Randomly distort the image brightness.
Randomly distort the image contrast.
src : https://www.tensorflow.org/tutorials/deep_cnn
Does this have an effect on training accuracy ?
Update :
Attempting to investigate this further, the loss function value training with different number of GPU's.
Training with 1 GPU : loss value : .7 , Accuracy : 86%
Training with 2 GPU's : loss value : .5 , Accuracy : 84%
Shouldn't the loss value be lower for higher for higher accuracy, not vice versa ?
In the code you linked, using the function average_gradient with 2 GPUs is exactly equivalent (1) to simply using 1 GPU with twice the batch size.
You can see it in the definition:
grad = tf.concat(axis=0, values=grads)
grad = tf.reduce_mean(grad, 0)
Using a larger batch size (given the same number of epochs) can have any kind of effect on your results.
Therefore, if you want to do exactly equivalent (1) calculations in 1-GPU or 2-GPU cases, you may want to halve the batch size in the latter case. (People sometimes avoid doing it, because smaller batch sizes may also make the computation on each GPU slower, in some cases)
Additionally, one needs to be careful with learning rate decay here. If you use it, you want to make sure the learning rate is the same in the nth epoch in both 1-GPU and 2-GPU cases -- I'm not entirely sure this code is doing the right thing here. I tend to print the learning rate in the logs, something like
print sess.run(lr)
should work here.
(1) Ignoring issues related to pseudo-random numbers, finite precision or data set sizes not divisible by the batch size.
There is a decent discussion of this here (not my content). Basically when you distribute SGD, you have to communicate gradients back and forth somehow between workers. This is inherently imperfect, and so your distributed SGD typically diverges from a sequential, single-worker SGD at least to some degree. It is also typically faster, so there is a trade off.
[Zhang et. al., 2015] proposes one method for distributed SGD called elastic-averaged SGD. The paper goes through a stability analysis characterizing the behavior of the gradients under different communication constraints. It gets a little heavy, but it might shed some light on why you see this behavior.
Edit: regarding whether the loss should be lower for the higher accuracy, it is going to depend on a couple of things. First, I am assuming that you are using softmax cross-entropy for your loss (as stated in the deep_cnn tutorial you linked), and assuming accuracy is the total number of correct predictions divided by the total number of samples. In this case, a lower loss on the same dataset should correlate to a higher accuracy. The emphasis is important.

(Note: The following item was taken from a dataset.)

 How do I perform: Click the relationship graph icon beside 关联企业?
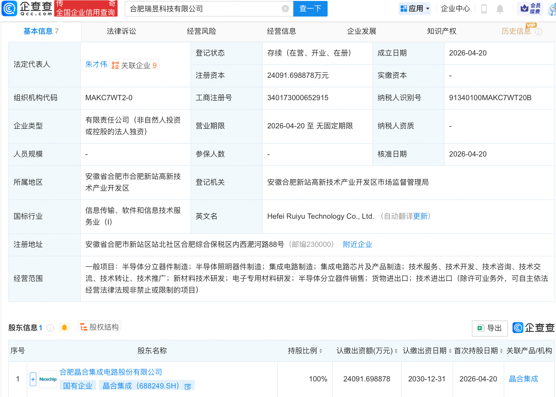pos(115,64)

If you are reporting loss during training but then report accuracy on your validation (or testing) dataset, it is possible for these two to be only loosely correlated. This is because the model is fitting (minimizing loss) to a certain subset of your total samples throughout the training process, and then tests against new samples that it has never seen before to verify that it generalizes well. The loss against this testing/validation set could be (and probably is) higher than the loss against the training set, so if the two numbers are being reported from different sets, you may not be able to draw comparisons like "loss for 1 GPU case should be lower since its accuracy is lower".
Second, if you are distributing the training then you are calculating losses across multiple workers (I believe), but only one accuracy at the end, again against a testing or validation set. Maybe the loss being reported is the best loss seen by any one worker, but overall the average losses were higher.

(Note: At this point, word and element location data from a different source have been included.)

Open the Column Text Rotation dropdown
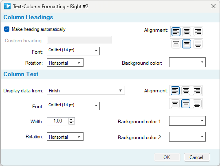The height and width of the screenshot is (166, 220). (65, 137)
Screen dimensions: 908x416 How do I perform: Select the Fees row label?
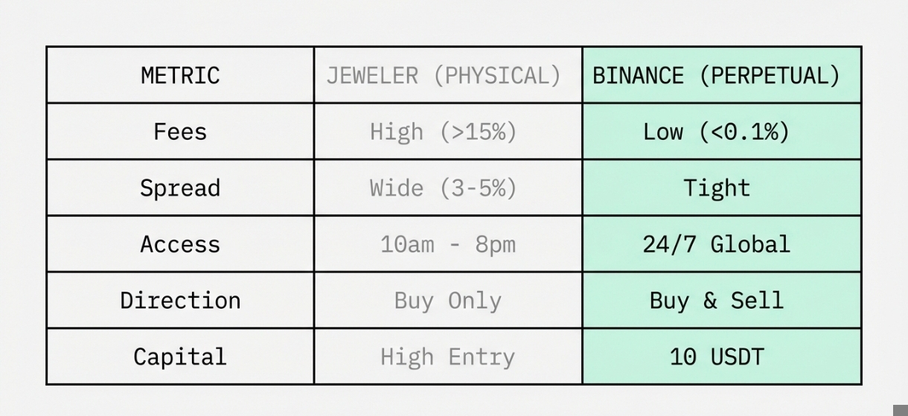pos(180,132)
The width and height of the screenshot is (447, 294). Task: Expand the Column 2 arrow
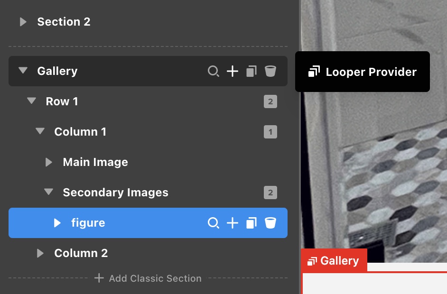pyautogui.click(x=40, y=253)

Basically I do not think we have enough information to decisively say why the loss and accuracy do not seem to correlate the way you expect, but there are a number of ways this could be happening, so I wouldn't dismiss it out of hand.
I've also encountered this issue.
See Accurate, Large Minibatch SGD: Training ImageNet in 1 Hour from Facebook which addresses the same issue. The suggested solution is simply to scale up the learning rate by k (after some reasonable warm-up epochs) for k GPUs.
In practice I've found out that simply summing up the gradients from the GPUs (rather than averaging them) and using the original learning rate sometimes does the job as well.